The next step on the road to monetary debasement was Franklin Roosevelt’s draconian measure of outlawing the private ownership of gold. This was not only an unprecedented and outrageous attack on private property, but it also eliminated gold redemption of dollars domestically, which gave the Fed unlimited power to print money without fear of its notes being redeemed.
The specious justification for the law, enacted shortly after the start of FDR’s first tyrannical term in office, was to fight the Great Depression. Of course, the measure did nothing to mitigate the Depression which, in fact, was not caused by Americans’ ownership of gold, but rather the Fed itself and its wild inflationary policies throughout the “Roaring 20s.”
FDR’s action, like Nixon’s, demonstrated how much the power of the presidency had expanded. It shows again the flawed and frankly naïve argument put forth by Constitutionalists and conservatives of every ideological persuasion that the celebrated “separation of powers” theory that supposedly checks the aggrandizement of federal power could not prevent the audacious acts of FDR and Nixon. Despite what is taught in social sciences courses, a true gold standard is a greater protector of individuals’ economic well being and, ultimately, their political liberty than any legislation, bills of rights, or constitution ever penned. Hard money limits state power!
The primary reason why President Nixon closed the Gold Window was to fund the nation’s “guns & butter” economic and social policies which had begun under his predecessor Lyndon Johnson. Johnson’s “War on Poverty” and his escalation of the war in Vietnam caused the Fed to print vast amounts of money which began to drain the Treasury of gold.
While U.S. citizens and financial institutions could not redeem dollars for gold, foreign central banks could. The U.S.’s inflationary policy to fund its domestic and foreign objectives was why the Gold Window was closed. In effect, the U.S. was reneging on its commitment which had been in place since Bretton Woods. It was not as President Nixon announced as part of his new economic policy initiative entitled “The Challenge of Peace,” “to take action necessary to defend the dollar against the speculators.”* Instead, it was the type of monetary chicanery that banana republic’s often pursue.

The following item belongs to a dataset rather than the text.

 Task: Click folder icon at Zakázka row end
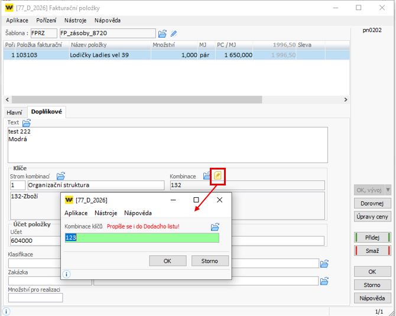coord(324,281)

Culturally, the eradication of hard money was part of the transformation of a mature, frugal, hardworking, and future-oriented people into an infantile, self-absorbed, dysfunctional, and hedonistic collection of individuals. While many consequences of this change could be cited, one of the most telling is that America has gone from a creditor nation (in 1971) to a debtor nation within a couple of generations. Not only has the national debt exploded (which now exceeds $30 trillion!), but personal and corporate debt are at dizzying heights.
At this point, a reversal of President Nixon’s decision would do little to confront the immense problems which the U.S. economy faces. A “Great Reset” of the economic system is in order, but not the kind envisioned by the world’s financial elites.
An honest-to-goodness reset would begin with a return to a metallic monetary standard where all national currencies would be redeemable in gold/silver. Such a move would put a real check on banks’ ability to create money “out of thin air.”
The return of prosperity will only come about when gold is again a part of the monetary order and reasserts its critical role in the limitation of central bank power.
*Richard M. Nixon, “Address to the Nation Outlining a New Economic Policy: ‘The Challenge of Peace.’” The American Presidency Project. 15 August 1971.